— Set problem —
Copy the rows below verbatim, reproducing every line unchanged.

— Stored data —
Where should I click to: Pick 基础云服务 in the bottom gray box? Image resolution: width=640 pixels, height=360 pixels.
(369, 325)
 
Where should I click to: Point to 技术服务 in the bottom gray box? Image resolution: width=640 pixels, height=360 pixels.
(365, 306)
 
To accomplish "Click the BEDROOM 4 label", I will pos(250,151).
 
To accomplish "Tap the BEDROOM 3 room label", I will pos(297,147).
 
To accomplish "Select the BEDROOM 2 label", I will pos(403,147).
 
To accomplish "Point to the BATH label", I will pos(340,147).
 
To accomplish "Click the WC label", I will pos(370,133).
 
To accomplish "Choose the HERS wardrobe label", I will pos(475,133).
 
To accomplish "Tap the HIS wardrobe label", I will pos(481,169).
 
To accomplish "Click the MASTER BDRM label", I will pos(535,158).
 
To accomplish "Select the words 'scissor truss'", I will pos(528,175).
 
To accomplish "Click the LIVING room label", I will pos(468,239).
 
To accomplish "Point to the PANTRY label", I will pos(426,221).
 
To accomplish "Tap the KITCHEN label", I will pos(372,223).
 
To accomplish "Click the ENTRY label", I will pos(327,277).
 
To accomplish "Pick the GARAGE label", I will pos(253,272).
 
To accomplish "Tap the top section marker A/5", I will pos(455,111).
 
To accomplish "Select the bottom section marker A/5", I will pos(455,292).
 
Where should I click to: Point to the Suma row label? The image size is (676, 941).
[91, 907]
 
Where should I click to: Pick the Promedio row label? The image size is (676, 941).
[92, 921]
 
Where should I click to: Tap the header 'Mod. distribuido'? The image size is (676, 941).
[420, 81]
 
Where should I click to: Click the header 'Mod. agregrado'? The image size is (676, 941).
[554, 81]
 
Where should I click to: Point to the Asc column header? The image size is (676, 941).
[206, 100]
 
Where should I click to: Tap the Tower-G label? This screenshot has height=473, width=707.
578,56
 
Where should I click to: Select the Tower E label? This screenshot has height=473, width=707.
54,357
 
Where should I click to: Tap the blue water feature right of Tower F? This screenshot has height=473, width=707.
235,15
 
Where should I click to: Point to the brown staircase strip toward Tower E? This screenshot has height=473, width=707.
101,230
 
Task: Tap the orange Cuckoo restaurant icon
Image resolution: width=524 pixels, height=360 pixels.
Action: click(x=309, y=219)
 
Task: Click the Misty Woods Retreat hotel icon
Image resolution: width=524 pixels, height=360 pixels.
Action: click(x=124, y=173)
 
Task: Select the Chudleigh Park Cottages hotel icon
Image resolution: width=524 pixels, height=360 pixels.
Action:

— Answer to this problem —
Where should I click to: Pick 基础云服务 in the bottom gray box? Image resolution: width=640 pixels, height=360 pixels.
(369, 325)
 
Where should I click to: Point to 技术服务 in the bottom gray box? Image resolution: width=640 pixels, height=360 pixels.
(365, 306)
 
To accomplish "Click the BEDROOM 4 label", I will pos(250,151).
 
To accomplish "Tap the BEDROOM 3 room label", I will pos(297,147).
 
To accomplish "Select the BEDROOM 2 label", I will pos(403,147).
 
To accomplish "Point to the BATH label", I will pos(340,147).
 
To accomplish "Click the WC label", I will pos(370,133).
 
To accomplish "Choose the HERS wardrobe label", I will pos(475,133).
 
To accomplish "Tap the HIS wardrobe label", I will pos(481,169).
 
To accomplish "Click the MASTER BDRM label", I will pos(535,158).
 
To accomplish "Select the words 'scissor truss'", I will pos(528,175).
 
To accomplish "Click the LIVING room label", I will pos(468,239).
 
To accomplish "Point to the PANTRY label", I will pos(426,221).
 
To accomplish "Tap the KITCHEN label", I will pos(372,223).
 
To accomplish "Click the ENTRY label", I will pos(327,277).
 
To accomplish "Pick the GARAGE label", I will pos(253,272).
 
To accomplish "Tap the top section marker A/5", I will pos(455,111).
 
To accomplish "Select the bottom section marker A/5", I will pos(455,292).
 
Where should I click to: Point to the Suma row label? The image size is (676, 941).
[91, 907]
 
Where should I click to: Pick the Promedio row label? The image size is (676, 941).
[92, 921]
 
Where should I click to: Tap the header 'Mod. distribuido'? The image size is (676, 941).
[420, 81]
 
Where should I click to: Click the header 'Mod. agregrado'? The image size is (676, 941).
[554, 81]
 
Where should I click to: Point to the Asc column header? The image size is (676, 941).
[206, 100]
 
Where should I click to: Tap the Tower-G label? This screenshot has height=473, width=707.
578,56
 
Where should I click to: Select the Tower E label? This screenshot has height=473, width=707.
54,357
 
Where should I click to: Tap the blue water feature right of Tower F? This screenshot has height=473, width=707.
235,15
 
Where should I click to: Point to the brown staircase strip toward Tower E? This screenshot has height=473, width=707.
101,230
 
Task: Tap the orange Cuckoo restaurant icon
Image resolution: width=524 pixels, height=360 pixels.
Action: click(x=309, y=219)
 
Task: Click the Misty Woods Retreat hotel icon
Image resolution: width=524 pixels, height=360 pixels.
Action: click(x=124, y=173)
 
Task: Select the Chudleigh Park Cottages hotel icon
Image resolution: width=524 pixels, height=360 pixels.
Action:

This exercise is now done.